▶ Exercise brief: All of the records must come back exactly as they were given.

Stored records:
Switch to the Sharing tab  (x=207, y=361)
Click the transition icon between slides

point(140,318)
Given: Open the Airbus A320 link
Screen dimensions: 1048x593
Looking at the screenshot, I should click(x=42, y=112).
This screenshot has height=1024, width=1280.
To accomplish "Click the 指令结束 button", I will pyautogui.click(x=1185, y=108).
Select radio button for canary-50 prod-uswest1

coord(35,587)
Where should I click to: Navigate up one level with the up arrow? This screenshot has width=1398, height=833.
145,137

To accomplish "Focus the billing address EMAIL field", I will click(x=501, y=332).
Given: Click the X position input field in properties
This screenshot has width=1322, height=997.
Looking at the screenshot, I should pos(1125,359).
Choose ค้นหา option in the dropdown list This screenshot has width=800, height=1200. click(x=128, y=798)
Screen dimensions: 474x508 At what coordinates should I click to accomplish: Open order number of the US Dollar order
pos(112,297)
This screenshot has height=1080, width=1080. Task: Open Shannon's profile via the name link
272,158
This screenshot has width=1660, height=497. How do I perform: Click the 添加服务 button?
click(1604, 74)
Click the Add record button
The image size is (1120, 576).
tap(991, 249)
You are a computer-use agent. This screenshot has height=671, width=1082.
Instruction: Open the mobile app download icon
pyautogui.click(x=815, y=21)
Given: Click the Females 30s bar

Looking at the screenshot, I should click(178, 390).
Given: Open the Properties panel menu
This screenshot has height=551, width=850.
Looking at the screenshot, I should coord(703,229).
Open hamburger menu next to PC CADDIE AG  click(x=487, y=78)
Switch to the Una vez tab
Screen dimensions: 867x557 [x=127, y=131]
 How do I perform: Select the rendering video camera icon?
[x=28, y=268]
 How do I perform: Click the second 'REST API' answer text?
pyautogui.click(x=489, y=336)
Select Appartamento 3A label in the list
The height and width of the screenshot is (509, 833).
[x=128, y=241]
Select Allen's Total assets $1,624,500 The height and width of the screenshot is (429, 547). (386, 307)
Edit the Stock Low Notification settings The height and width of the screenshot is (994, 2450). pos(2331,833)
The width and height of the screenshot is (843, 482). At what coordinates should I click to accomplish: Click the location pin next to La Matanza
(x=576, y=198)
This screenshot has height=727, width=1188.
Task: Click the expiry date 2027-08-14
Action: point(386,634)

▶ Output:
Switch to the Sharing tab  (x=207, y=361)
Click the transition icon between slides

point(140,318)
Given: Open the Airbus A320 link
Screen dimensions: 1048x593
Looking at the screenshot, I should click(x=42, y=112).
This screenshot has height=1024, width=1280.
To accomplish "Click the 指令结束 button", I will pyautogui.click(x=1185, y=108).
Select radio button for canary-50 prod-uswest1

coord(35,587)
Where should I click to: Navigate up one level with the up arrow? This screenshot has width=1398, height=833.
145,137

To accomplish "Focus the billing address EMAIL field", I will click(x=501, y=332).
Given: Click the X position input field in properties
This screenshot has width=1322, height=997.
Looking at the screenshot, I should pos(1125,359).
Choose ค้นหา option in the dropdown list This screenshot has width=800, height=1200. click(x=128, y=798)
Screen dimensions: 474x508 At what coordinates should I click to accomplish: Open order number of the US Dollar order
pos(112,297)
This screenshot has height=1080, width=1080. Task: Open Shannon's profile via the name link
272,158
This screenshot has width=1660, height=497. How do I perform: Click the 添加服务 button?
click(1604, 74)
Click the Add record button
The image size is (1120, 576).
tap(991, 249)
You are a computer-use agent. This screenshot has height=671, width=1082.
Instruction: Open the mobile app download icon
pyautogui.click(x=815, y=21)
Given: Click the Females 30s bar

Looking at the screenshot, I should click(178, 390).
Given: Open the Properties panel menu
This screenshot has height=551, width=850.
Looking at the screenshot, I should coord(703,229).
Open hamburger menu next to PC CADDIE AG  click(x=487, y=78)
Switch to the Una vez tab
Screen dimensions: 867x557 [x=127, y=131]
 How do I perform: Select the rendering video camera icon?
[x=28, y=268]
 How do I perform: Click the second 'REST API' answer text?
pyautogui.click(x=489, y=336)
Select Appartamento 3A label in the list
The height and width of the screenshot is (509, 833).
[x=128, y=241]
Select Allen's Total assets $1,624,500 The height and width of the screenshot is (429, 547). (386, 307)
Edit the Stock Low Notification settings The height and width of the screenshot is (994, 2450). pos(2331,833)
The width and height of the screenshot is (843, 482). At what coordinates should I click to accomplish: Click the location pin next to La Matanza
(x=576, y=198)
This screenshot has height=727, width=1188.
Task: Click the expiry date 2027-08-14
Action: point(386,634)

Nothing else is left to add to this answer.